2C’est pourquoi le travail qui se conclut provisoirement ici se situe à la croisée entre deux logiques disciplinaires interreliées : les études littéraires et la didactique de la littérature. En effet, s’il s’agit bien d’étudier littérairement une œuvre littéraire, le fait qu’il s’agisse d’albums pour la jeunesse soulève d’emblée, de manière plus aiguë que pour d’autres genres, la question du destinataire, et plus précisément d’un public qui est constitué par la médiation d’une transmission. C’est vrai des albums en général, notamment destinés aux tout-petits, pour qui la lecture passe d’abord par les adultes, parents (ou grands-parents) ou enseignants. C’est vrai en particulier, de manière un peu différente, pour ce qui concerne les albums de Béatrice Poncelet : ces livres exigeants, même s’ils peuvent être proposés à de tout jeunes enfants, s’adressent également à un public d’enfants plus grands, lecteurs du cycle 3 de l’école primaire et des premières années du collège. Ces albums ne présupposent pas la compétence des jeunes lecteurs : en réalité, ils contribuent à former, par la lecture, surtout si celle-ci est accompagnée par l’école, des lecteurs compétents. En ce sens, on peut dire qu’une telle œuvre participe de la constitution de son propre public.

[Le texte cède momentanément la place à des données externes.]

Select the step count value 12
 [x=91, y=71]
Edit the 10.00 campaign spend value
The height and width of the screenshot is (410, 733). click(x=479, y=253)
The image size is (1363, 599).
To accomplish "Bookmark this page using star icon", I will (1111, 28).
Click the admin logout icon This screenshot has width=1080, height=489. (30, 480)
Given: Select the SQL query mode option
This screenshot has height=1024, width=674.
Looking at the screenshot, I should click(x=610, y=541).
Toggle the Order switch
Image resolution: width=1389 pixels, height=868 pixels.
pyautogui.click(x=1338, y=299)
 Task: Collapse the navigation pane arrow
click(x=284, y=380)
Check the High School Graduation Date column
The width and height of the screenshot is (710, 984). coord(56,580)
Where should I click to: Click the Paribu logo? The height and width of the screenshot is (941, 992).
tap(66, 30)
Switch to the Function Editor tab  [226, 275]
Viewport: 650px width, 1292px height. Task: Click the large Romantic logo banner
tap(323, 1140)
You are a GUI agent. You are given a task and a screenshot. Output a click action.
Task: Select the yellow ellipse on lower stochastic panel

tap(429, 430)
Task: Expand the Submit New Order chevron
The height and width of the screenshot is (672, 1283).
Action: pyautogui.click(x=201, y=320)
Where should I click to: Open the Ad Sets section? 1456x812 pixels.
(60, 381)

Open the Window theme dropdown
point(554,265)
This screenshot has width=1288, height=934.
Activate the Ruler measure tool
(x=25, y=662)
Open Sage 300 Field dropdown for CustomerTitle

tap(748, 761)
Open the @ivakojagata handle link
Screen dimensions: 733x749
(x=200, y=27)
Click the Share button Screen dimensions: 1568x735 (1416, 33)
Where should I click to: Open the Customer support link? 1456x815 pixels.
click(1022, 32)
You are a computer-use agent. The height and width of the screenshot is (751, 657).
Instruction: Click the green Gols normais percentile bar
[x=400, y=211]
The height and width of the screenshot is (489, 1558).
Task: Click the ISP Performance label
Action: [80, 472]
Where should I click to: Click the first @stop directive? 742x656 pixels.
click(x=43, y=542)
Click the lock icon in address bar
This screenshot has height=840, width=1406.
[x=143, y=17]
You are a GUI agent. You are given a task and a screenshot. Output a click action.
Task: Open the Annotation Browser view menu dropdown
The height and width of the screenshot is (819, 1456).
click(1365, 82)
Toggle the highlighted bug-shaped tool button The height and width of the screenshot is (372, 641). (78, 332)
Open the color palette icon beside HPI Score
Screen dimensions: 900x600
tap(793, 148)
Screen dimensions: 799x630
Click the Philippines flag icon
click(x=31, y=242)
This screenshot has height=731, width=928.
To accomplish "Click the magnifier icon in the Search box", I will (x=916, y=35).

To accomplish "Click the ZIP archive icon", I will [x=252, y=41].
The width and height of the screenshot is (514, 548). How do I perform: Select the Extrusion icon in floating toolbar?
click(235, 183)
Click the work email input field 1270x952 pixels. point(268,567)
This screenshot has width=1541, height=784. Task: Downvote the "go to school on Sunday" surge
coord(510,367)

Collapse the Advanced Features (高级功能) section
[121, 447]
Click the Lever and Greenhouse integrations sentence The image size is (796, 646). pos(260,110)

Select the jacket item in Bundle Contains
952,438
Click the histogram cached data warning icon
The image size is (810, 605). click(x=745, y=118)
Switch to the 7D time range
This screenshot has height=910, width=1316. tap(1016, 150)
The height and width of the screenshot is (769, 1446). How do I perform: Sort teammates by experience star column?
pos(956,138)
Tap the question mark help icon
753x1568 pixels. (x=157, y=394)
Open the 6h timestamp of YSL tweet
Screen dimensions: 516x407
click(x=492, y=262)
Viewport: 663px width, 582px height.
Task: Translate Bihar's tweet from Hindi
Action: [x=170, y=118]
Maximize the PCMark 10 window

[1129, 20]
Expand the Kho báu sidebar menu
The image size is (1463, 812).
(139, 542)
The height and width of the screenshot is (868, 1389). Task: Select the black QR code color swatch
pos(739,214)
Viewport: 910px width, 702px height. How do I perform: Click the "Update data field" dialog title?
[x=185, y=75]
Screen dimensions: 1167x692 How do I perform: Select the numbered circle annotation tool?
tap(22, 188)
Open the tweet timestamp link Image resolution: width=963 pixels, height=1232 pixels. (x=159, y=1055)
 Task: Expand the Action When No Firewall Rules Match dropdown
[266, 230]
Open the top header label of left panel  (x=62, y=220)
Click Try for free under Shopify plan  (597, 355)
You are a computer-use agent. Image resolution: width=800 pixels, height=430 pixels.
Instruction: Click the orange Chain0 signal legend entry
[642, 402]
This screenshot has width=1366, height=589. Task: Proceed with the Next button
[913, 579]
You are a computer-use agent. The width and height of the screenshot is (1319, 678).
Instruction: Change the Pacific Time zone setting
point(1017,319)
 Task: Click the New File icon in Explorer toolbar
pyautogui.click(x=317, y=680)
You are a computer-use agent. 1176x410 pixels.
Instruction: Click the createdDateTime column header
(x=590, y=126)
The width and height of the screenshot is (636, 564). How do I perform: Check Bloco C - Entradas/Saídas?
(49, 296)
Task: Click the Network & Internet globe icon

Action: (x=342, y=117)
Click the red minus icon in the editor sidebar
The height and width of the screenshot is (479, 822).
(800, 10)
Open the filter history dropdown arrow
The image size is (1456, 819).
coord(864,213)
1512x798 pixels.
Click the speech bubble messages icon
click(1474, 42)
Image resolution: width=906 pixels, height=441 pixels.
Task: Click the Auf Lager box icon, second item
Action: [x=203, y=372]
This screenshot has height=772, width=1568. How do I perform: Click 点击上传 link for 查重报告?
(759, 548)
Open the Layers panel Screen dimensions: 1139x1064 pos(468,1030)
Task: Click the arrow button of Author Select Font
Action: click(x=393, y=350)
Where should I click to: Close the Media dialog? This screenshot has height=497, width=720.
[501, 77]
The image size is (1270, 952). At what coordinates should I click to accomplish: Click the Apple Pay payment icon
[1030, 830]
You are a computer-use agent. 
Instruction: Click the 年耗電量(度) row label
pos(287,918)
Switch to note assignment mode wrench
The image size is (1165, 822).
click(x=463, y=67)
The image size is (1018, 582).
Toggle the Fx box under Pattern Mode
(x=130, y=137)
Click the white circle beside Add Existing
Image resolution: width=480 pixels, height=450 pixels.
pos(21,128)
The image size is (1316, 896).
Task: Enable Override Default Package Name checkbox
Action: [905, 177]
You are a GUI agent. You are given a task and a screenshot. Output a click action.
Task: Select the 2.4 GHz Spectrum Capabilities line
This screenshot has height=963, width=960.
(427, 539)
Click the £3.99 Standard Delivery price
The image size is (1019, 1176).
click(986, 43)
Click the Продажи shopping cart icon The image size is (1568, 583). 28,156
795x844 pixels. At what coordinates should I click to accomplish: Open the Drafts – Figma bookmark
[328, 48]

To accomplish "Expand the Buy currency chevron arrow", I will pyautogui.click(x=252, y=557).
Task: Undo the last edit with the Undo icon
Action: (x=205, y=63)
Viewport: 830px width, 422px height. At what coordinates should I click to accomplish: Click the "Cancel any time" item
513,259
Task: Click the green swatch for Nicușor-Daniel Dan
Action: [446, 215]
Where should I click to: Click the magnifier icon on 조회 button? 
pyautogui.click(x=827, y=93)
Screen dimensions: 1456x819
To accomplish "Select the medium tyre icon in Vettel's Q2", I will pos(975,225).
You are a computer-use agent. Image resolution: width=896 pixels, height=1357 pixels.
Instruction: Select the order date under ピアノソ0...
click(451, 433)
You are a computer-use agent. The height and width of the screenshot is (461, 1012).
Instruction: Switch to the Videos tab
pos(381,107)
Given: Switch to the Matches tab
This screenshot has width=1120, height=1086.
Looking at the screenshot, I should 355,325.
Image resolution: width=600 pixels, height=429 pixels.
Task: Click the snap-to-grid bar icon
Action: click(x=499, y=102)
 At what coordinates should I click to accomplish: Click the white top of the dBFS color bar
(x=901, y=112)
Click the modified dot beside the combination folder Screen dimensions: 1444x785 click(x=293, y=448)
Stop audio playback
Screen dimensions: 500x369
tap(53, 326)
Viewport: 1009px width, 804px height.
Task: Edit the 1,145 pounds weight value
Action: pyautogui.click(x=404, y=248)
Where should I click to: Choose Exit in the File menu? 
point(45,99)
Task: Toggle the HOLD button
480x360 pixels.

3Toutefois, malgré leur âge plus avancé, dans la plupart des cas les enfants ne découvriront pas seuls ces albums, mais avec l’aide de médiateurs. Leur difficulté, réelle ou supposée, investit ceux-ci – qu’il s’agisse de libraires, de bibliothécaires, ou d’enseignants – d’un rôle déterminant dans le choix même de l’ouvrage : on ne s’y risque pas seul. C’est pourquoi cette étude s’est attachée à analyser, dans ces œuvres et dans les médiations auxquelles elles ont donné lieu, les mécanismes de la transmission. Les choix de corpus littéraire et de pratiques enseignantes font apparaître des habitudes quelque peu figées, liées à des corpus connus et amplement partagés, soit des textes considérés comme « faciles » d’accès et pour lesquels les enseignants pensent pouvoir trouver un sens pré-construit. Ceci me semble moins présager de l’élaboration d’une culture commune que d’un resserrement de la culture scolaire sur des titres phares, dotés souvent d’une importante littérature pédagogique. Ce comportement qui doit moins à des références personnelles qu’à la volonté de se conformer à une convention héritée révèle de mon point de vue un manque de confiance en soi, en ses compétences de lecteur expert, voire un certain manque de curiosité vis-à-vis de la littérature en général et de la littérature de jeunesse en particulier.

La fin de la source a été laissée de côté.